O que se sabe sobre a doença
As
causas da doença de Haff ainda são pouco conhecidas. Ela é uma síndrome
de rabdomiólise (ruptura de células musculares) sem explicação e se
caracteriza por ocorrência súbita de extrema dor e rigidez muscular.
Outros
sintomas são falta de ar, dormência e perda de força em todo o corpo,
além da urina cor de café, associada à elevação da enzima CPK,
relacionada à ingestão de pescados.
“O
músculo vai morrendo e criando uma concentração de proteínas que o rim
absorve e vai deixando a urina preta, nos casos mais graves. Se a
absorção continuar, causa uma lesão no rim e eles param de funcionar.
Por isso, o tratamento dos casos graves é com hemodiálise, para poupar o
rim”, afirmou o médico infectologista Filipe Prohaska.
Ele atendeu pacientes com a doença em Pernambuco em 2017 e disse que a síndrome pode deixar sequelas.
"É
por causa da lesão renal. Se não for tratada, [o paciente] pode ficar
em hemodiálise o resto da vida. E pode ter uma lesão muscular muito
grave, chamado astenia pela miopatia, quando a pessoa fica como se não
tivesse massa muscular, com dificuldades para levantar e exercer
atividades comuns", explicou.
Ainda de acordo com o médico, não é todo tipo de peixe que oferece riscos de a pessoa desenvolver a doença de Haff.
"Além
de arabaiana, o tambaqui também tem essa toxina, que é um produto de
degradação do peixe, o que ocorre quando ele não é transportado nem
acondicionado em temperaturas ideais (de --2 a 8 ºC). O grande problema é
que essa toxina não tem gosto", declarou.
Filipe Prohaska listou alguns cuidados importantes para evitar a doença.
"A
grande questão é saber a procedência do peixe que você está consumindo.
Checar se está sendo bem acondicionado no local da compra, se o local
garante a forma como ele foi entregue. Quando comprar peixe na feira,
tem que verificar se ele está condicionado no gelo, mantendo a
temperatura, ou apenas exposto", disse.
O especialista citou algumas recomendações para quem apresentar sintomas da doença.
"O
melhor tratamento é a hidratação rigorosa, tem que beber muita água,
pois essa é a forma de eliminar a toxina de forma mais rápida, já que
ela sai pela urina.
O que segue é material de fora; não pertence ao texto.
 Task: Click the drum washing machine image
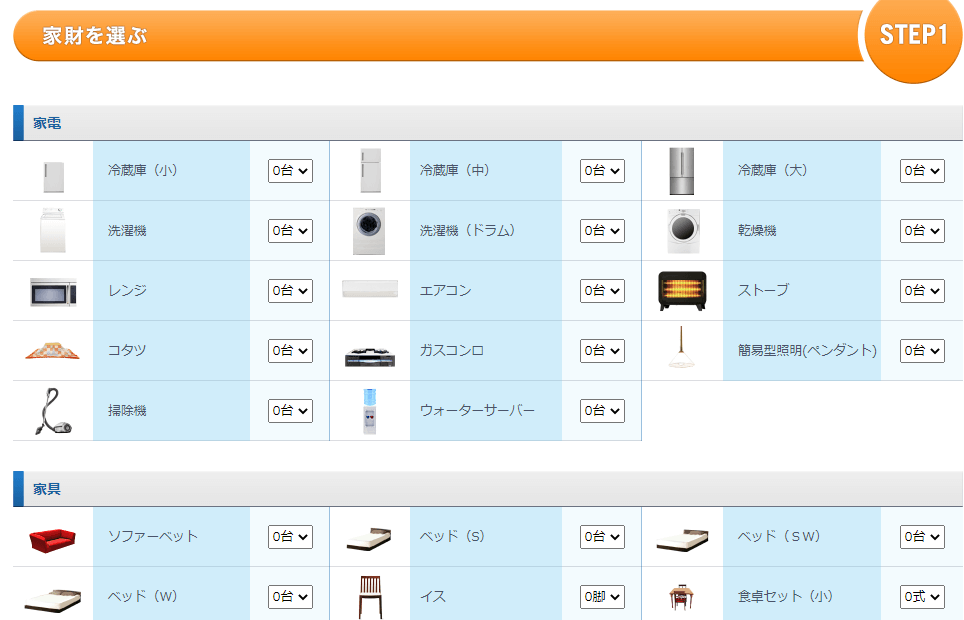coord(369,231)
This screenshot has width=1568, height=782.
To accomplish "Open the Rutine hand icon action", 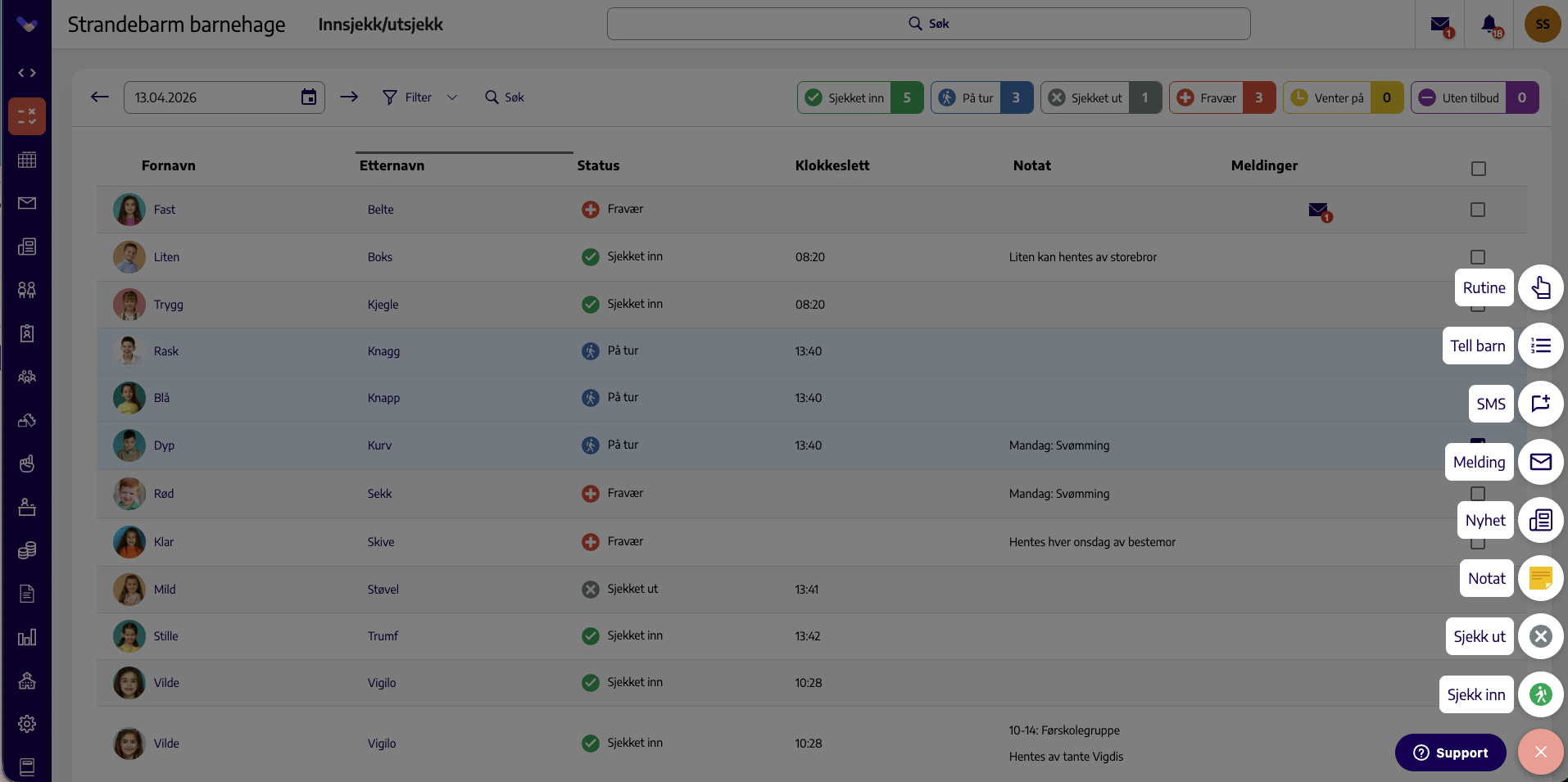I will [1540, 287].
Nos casos mais graves, com a urina escurecendo ou se
parar de urinar, o ideal é procurar logo o hospital", contou.
Orientações gerais
Para a população:
-
Aos primeiros sintomas, busque uma unidade de saúde imediatamente e
identifique outros indivíduos que possam ter consumido o mesmo peixe ou
crustáceo para captação de possíveis novos casos da doença.
Para profissionais de saúde:
-
Observar a cor da urina (escura) como sinal de alerta e o
desenvolvimento de rabdomiólise, pois, nesse caso, o paciente deve ser
rapidamente hidratado durante 48 a 72 horas;
- Evitar o uso de anti-inflamatórios;
-
Na ocorrência de casos suspeitos, recomenda-se exame para dosagem de
creatinofosfoquinase (CPK), TGO e monitorização da função renal.